### Required task 1
Echo the passage of the ResNet18 prediction notebook below, starting with "# --- 3. Device" and going on through "random.seed(RANDOM_SEED)".

* start Selection *

# ResNet18 Model Prediction Script

This Notebook is used to load a trained ResNet18 model or MixResNet18 model and run predictions on a specified test set.

### Import Libraries

In [1]:
import torch
import torch.nn as nn
import torch.nn.functional as F
import torchvision.models as models
from torch.utils.data import Dataset, DataLoader
from torchvision.transforms import transforms
from PIL import Image
import pandas as pd
import numpy as np
import os
import json
import random

### Configuration

In [2]:
# --- 1. Paths ---
# Directory where your saved model and stats are located

MODEL_DIR = "/path/to/your/data/folder" 
MODEL_PATH = os.path.join(MODEL_DIR, "model/ResNet18_best_model.pth") # model file
STATS_PATH = os.path.join(MODEL_DIR, "model/ResNet18_normalization_stat.json") # mean and std of training set

# Path to the data you want to predict on
ROOT_DIR = "/path/to/your/data/folder" 
TEST_CSV_PATH = os.path.join(ROOT_DIR, "data/test_info.csv") # There are two columns, the first is Path and the second is label

# Path to save the final prediction results
RESULTS_DIR  = "/path/to/your/data/folder" 
PREDICTION_SAVE_PATH = os.path.join(RESULTS_DIR, "predictions_example.csv")

# --- 2. Model & Data Parameters ---
NUM_CLASSES = 10
BATCH_SIZE = 64 # You can use a larger batch size for inference

# --- 3. Device Setup ---
device = torch.device("cuda:0" if torch.cuda.is_available() else "cpu")
print(f"Using device: {device}")

# Set random seeds for reproducibility
RANDOM_SEED = 42
random.seed(RANDOM_SEED)

* end Selection *
* start Supplied records *

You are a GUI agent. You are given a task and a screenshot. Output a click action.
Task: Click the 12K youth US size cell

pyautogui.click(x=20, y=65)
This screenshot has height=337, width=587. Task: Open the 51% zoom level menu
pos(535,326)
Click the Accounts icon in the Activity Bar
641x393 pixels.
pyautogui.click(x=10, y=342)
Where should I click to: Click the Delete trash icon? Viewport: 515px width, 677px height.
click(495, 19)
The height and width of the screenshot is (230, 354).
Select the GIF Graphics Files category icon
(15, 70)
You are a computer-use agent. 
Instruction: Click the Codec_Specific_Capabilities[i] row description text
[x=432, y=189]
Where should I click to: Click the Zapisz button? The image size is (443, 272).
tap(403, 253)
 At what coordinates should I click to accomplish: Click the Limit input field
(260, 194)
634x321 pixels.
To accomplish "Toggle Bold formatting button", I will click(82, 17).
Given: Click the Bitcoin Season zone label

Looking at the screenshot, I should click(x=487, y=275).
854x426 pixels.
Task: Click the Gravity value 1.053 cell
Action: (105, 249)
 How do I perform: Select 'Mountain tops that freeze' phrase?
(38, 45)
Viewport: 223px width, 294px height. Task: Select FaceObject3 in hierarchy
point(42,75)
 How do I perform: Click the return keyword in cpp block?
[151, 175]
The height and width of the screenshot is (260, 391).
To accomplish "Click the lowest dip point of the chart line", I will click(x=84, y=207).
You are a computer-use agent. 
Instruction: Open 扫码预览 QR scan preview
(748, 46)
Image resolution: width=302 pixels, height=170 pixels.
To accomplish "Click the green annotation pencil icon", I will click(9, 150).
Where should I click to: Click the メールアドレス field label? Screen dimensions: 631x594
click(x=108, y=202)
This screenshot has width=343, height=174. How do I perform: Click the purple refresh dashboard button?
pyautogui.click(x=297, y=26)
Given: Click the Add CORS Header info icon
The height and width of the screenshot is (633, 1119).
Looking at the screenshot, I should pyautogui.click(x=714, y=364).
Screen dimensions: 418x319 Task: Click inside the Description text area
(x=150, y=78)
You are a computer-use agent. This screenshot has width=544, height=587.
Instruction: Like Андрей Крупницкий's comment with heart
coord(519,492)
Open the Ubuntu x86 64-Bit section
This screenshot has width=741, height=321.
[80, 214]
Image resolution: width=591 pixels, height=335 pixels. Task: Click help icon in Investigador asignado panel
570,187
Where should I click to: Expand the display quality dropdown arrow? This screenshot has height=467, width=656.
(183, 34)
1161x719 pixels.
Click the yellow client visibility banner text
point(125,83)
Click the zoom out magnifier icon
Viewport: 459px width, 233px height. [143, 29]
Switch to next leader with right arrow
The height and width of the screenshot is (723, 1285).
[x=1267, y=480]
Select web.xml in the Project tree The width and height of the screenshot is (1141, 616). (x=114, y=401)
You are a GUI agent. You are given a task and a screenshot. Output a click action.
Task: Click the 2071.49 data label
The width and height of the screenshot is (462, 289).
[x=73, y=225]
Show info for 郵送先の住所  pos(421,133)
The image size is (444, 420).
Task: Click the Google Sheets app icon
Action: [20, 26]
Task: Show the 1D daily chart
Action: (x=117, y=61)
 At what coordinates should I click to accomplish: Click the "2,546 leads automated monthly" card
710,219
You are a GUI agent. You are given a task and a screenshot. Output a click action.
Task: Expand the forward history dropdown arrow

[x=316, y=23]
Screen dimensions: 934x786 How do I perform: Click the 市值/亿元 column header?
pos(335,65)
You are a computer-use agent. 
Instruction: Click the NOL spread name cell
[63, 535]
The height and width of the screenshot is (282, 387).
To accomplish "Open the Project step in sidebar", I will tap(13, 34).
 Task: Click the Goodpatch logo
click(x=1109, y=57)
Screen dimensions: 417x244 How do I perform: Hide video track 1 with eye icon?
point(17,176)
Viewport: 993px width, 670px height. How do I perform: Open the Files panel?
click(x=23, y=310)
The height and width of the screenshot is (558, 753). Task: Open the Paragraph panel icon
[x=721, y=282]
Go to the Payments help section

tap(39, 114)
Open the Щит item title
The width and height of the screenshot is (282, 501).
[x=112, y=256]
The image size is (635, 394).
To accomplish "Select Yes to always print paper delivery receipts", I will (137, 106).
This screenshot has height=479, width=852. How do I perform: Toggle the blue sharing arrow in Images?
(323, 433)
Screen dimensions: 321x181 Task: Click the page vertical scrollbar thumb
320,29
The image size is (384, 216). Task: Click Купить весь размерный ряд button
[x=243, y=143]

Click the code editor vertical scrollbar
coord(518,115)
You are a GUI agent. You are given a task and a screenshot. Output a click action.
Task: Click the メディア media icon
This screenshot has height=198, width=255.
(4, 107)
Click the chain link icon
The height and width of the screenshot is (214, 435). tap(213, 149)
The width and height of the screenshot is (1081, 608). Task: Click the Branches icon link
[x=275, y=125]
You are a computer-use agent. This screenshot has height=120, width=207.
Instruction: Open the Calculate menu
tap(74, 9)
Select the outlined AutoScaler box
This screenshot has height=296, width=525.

* end Supplied records *

### Required task 2
Collect every line of the listing above that contains the string "text".

### Full answer 1
# --- 3. Device Setup ---
device = torch.device("cuda:0" if torch.cuda.is_available() else "cpu")
print(f"Using device: {device}")

# Set random seeds for reproducibility
RANDOM_SEED = 42
random.seed(RANDOM_SEED)

### Full answer 2
Instruction: Click the Codec_Specific_Capabilities[i] row description text
Screen dimensions: 418x319 Task: Click inside the Description text area
Click the yellow client visibility banner text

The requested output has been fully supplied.